マハーヌが苦手意識にとらわれて、動けなくなり、また身体強化に走らないように、ギブンが心の支えになる。戦うのはあくまでマハーヌなのだ。
「そうだ、マハーヌ」
「はい?」
「どうかしたのか?」
話しかけたマハーヌが浮かぬ顔をしている。
「いえ、どうも変身が上手くいかなくて」
突然下半身が魚になって、水着を破いてしまった。
「ごめんなさい」
「いやいや、気にしなくていい。というかちょうどよかった。こいつを受け取ってくれ」
仲間達は毛嫌いをしていたが、ギブンは気になって従魔契約をした魔物をマハーヌに渡す。
「この子を私に?」
ハクウをブレリアに、アードをバサラに、そしてピントをピシュに渡したギブンはマハーヌにもと、フラムと名付けた魔物を召還する。
「変身魔法を使うマハーヌにいいと思うんだけどな」
フラムは色と形を自由に変えられる。
「身に纏えば、色々戦闘のバリエーションが拡がると思うんだよ」
「そう言う付き合い方をするのですか? ……殴り合いをするのでないのなら、うまくやっていけるのかもなのです」
マハーヌがフラムを行け入れた。さて従魔は?
「どうしたのです?」
「いや、なんでもない。さて作戦会議だ。魔女に勝って、みんなの元に戻ろう」
魔女ネネーリアもまた、身を守るための準備に余念はない。立派なスタッフを手に、トンガリ帽子をかぶる。どちらもかなり性能の高い魔道具に違いない。
ギブンは少し考えて良からぬ事を思いつく。
「これでいいのです?」
「おお、なんだか格闘家っぽいな」
「フラムは形を変えられるだけでなく、分裂して小物にもなれるのですね」
人間の脚に生足、靴は履いている。
鋭い切れ込みのハイレグボディースーツを着て、胸当てに肩当てをして腕は出し、拳を守るグローブをしている。

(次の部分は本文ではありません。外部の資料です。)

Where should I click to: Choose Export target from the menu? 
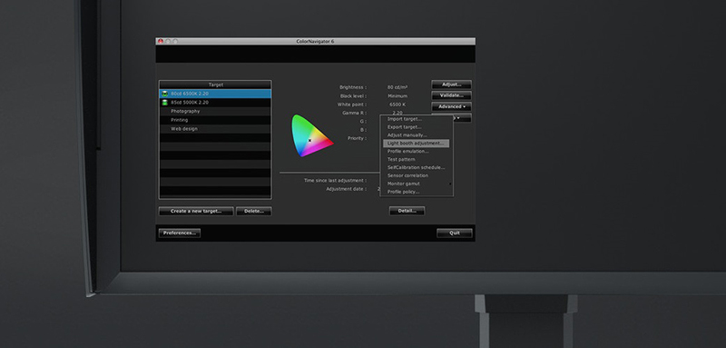(404, 127)
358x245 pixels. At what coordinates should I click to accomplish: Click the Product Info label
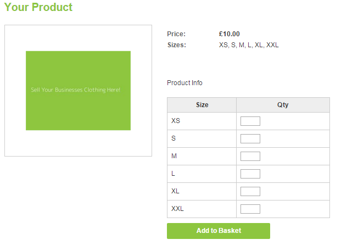[184, 83]
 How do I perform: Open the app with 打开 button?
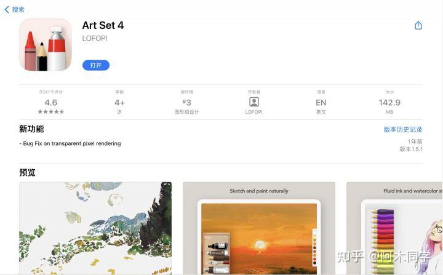[x=96, y=65]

「流石はスライムだな、それにしてもこんなに器用だとは」
グラトニーにまで成長したスライムは、戦い破れたギブンに服従を決めたのも、男と意思の疎通ができたからだ。
伸縮能力があり、分裂もする。体の色も変えられて、強度もある程度変えられる。
「フラムは頭がいいからな。マハーヌが望む姿になってくれる」
そしてフラムはマハーヌの魔力をもらって、魔法の制御の助けもしてくれる。
「いきなり放出系の魔法は難しいだろうけど、そうだな。先ずは拳や脛に魔力を溜めて攻撃力に利用するんだ」
相性で言ったら、マハーヌとフラムはこれ以上ない組み合わせのはずだ。
「タイミングばっちりみたいだね。そっちも準備万端かい?」
「ああ、完璧だぜ。魔女様を余裕でぶっ飛ばしてやるよ」
「ふふふ、師として弟子のマハーヌちゃんが、私を超えるのは嬉しいよ。けど舐めちゃあいけない。私を倒せたらご褒美を上げるよ」
戦闘のステージは結界内部。魔女の寝床の一室。
「こんな空洞にこんなに広い場所が?」
「いやいや、どう考えたって空間魔法でしょ。結界の中だからどんなに暴れても平気だよ」
「あんたが気絶した場合は?」
「そりゃあ、元の場所に戻るわね。狭い場所だけど、結界のどこにいたって安全な場所に出るから安心して。と言うか、私が気絶なんてあるわけないじゃない。なぁに、もう勝った気でいるの?」
ネネーリアは相も変わらず説明も不十分なまま、「よぉい、はじめ!」と試合を始めた。
「……なるほど、変な空間に閉じ込められる心配は、確かにないみたいだな」
「大丈夫でしょうか? 魔女様、起きませんのです」
まさか一撃で丸焦げになって、動かなくなるとは……。
ギブンは回復スキルを使って魔女を蘇生させる。すると目を開けたネネーリアはギブンの胸倉を掴んだ。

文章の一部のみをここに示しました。